Comparez les deux colonnes pour la Chine et pour l'Allemagne, puis souvenez-vous que le brevet a deux effets opposés : il incite à innover, mais il retarde la diffusion.
Correction
1. Un indicateur utile mais fragile. Le tableau montre d'abord que le résultat dépend entièrement de l'indicateur retenu. Si l'on compte toutes les familles, la Chine écrase le classement avec 7,4 millions de familles nationales. Si l'on ne retient que les familles internationales, elle passe derrière le Japon (451 344) et les États-Unis (431 384). Le contraste est encore plus net pour l'Allemagne, seul pays du tableau, avec la France, le Royaume-Uni et l'Italie, à déposer davantage de familles internationales que nationales.
Trois limites doivent être mentionnées : toutes les innovations ne sont pas brevetées (les innovations d'organisation ou de service le sont rarement) ; tous les brevets ne débouchent pas sur une application économique, certains ne servent qu'à bloquer les concurrents ; enfin, un brevet incrémental et une innovation de rupture comptent pour une unité chacun.
2. Le brevet, institution au cœur de la croissance. Il donne à l'innovateur un monopole d'exploitation temporaire, donc la possibilité de rentabiliser une dépense de recherche risquée. Sans cette garantie, la connaissance produite se diffuserait immédiatement et gratuitement à tous les concurrents : le rendement privé de la R&D serait très inférieur à son rendement social, et l'investissement privé serait insuffisant. Le brevet est donc l'exemple type des droits de propriété qui, en sécurisant le rendement de l'investissement, soutiennent la croissance.

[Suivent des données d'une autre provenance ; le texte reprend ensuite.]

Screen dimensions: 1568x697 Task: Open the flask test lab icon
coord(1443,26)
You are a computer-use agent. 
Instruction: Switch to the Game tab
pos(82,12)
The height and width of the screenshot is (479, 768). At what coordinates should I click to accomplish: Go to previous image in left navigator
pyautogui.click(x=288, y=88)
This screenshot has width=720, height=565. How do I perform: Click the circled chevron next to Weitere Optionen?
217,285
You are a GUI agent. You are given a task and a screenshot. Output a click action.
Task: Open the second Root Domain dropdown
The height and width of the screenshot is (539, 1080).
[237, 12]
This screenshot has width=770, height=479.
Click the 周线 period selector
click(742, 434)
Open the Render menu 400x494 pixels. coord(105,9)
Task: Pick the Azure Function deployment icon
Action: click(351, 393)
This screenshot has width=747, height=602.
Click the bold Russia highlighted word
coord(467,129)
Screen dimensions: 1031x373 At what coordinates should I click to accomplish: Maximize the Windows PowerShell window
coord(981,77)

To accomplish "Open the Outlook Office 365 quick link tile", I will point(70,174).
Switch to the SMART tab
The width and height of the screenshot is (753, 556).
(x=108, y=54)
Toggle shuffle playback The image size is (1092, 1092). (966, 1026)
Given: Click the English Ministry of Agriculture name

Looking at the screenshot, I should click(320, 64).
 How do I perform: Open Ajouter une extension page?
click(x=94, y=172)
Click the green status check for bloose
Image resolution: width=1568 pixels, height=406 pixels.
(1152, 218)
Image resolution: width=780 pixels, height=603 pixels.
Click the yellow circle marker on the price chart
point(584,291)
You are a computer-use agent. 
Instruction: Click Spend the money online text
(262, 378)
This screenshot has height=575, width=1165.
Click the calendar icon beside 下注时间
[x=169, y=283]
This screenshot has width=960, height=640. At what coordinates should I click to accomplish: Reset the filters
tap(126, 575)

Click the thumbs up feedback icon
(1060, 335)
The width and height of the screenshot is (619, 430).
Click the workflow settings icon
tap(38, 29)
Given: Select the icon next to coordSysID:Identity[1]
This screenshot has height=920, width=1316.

3. Mais un arbitrage, pas une solution parfaite. Le monopole accordé retarde la diffusion de la connaissance et maintient des prix élevés pendant sa durée. L'institution doit donc arbitrer entre inciter à innover et diffuser l'innovation : c'est pourquoi la protection est limitée dans le temps et suppose la publication du contenu de l'invention.